As the weather begins to warm up the first fruits of spring literally ‘spring’ up from new foliage on the trees, to the wild berries and vegetables.
My favourite has to be wild asparagus which grows randomly and abundantly throughout Italy and its surrounding islands.
Wild asparagus shoot up between thorny blackberry plants, in cool damp gullies or secluded places where they are hidden and keep themselves tender and ripe for those who search for them every year.
There are two types of asparagus, a slim, tall, sweet variety widely dispersed in every area and then a short, dark, slightly spindly and bitter asparagus which grows later on in the season. The sweeter variety of asparagus is the most sought after variety, the bitter type is an acquired taste.
Asparagus tends to nestle in amongst the fresh growth of spring, their spears sprout up high, poking out between bushes in fertile gullies, which makes them easier to find than evasive porcini mushrooms.
The hunt for asparagus is a war. Often it’s a race to get to the best spots first and it can be quite vicious.

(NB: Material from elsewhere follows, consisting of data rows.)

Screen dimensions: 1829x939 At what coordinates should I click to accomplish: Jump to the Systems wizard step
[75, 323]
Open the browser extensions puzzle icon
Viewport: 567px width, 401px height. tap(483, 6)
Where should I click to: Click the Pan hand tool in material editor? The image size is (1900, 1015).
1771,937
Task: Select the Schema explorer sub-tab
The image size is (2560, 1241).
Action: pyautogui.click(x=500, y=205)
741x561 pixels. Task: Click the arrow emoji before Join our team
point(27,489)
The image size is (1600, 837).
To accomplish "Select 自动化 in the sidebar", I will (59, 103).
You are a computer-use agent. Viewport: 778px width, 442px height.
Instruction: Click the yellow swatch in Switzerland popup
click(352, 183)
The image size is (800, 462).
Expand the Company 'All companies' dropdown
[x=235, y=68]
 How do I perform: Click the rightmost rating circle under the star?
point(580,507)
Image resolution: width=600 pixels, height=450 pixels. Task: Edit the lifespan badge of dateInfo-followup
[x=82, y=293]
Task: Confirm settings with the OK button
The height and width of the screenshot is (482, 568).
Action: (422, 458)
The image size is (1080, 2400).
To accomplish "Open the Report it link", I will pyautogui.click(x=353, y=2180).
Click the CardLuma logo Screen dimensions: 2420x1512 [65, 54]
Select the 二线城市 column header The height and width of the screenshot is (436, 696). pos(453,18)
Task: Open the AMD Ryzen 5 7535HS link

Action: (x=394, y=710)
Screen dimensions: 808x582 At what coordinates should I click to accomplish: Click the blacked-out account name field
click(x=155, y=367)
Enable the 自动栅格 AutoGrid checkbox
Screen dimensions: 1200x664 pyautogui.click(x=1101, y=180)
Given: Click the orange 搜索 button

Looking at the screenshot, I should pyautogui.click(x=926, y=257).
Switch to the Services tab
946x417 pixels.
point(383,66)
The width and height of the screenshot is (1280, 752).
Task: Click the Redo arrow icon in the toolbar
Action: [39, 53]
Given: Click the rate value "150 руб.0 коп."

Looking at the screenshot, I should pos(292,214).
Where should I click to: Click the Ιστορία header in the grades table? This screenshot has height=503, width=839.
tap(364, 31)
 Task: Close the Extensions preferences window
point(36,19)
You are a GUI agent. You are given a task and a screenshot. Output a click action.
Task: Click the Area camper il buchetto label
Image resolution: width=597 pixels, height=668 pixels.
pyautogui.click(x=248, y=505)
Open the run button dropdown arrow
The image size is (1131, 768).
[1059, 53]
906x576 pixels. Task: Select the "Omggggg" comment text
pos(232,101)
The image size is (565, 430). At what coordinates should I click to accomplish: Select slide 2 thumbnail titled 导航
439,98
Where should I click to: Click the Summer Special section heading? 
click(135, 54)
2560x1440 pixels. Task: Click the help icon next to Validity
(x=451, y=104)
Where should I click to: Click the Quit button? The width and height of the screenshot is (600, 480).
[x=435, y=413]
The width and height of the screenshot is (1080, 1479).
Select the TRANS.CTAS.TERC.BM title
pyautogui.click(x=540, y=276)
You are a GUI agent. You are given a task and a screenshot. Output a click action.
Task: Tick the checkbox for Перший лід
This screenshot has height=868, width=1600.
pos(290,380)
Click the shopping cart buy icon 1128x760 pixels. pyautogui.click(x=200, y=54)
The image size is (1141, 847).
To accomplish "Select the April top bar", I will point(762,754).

Like mushrooms, asparagus are a sought after vegetable and they bring out the competitive nature in people.
The asparagus hunter has an intense satisfaction and can relish the preparation of this sweet vegetable which can be cleaned and fried with olive oil to make an omelette, or wrapped in thinly sliced cheese and prosciutto cotto ham to be lightly oven baked.
Personally when I see a batch of freshly picked asparagus I always feel like a quiche is coming on. Dishes like these are an elixir to the wintertime, like the warmth of spring they assure me the cold is coming to an end.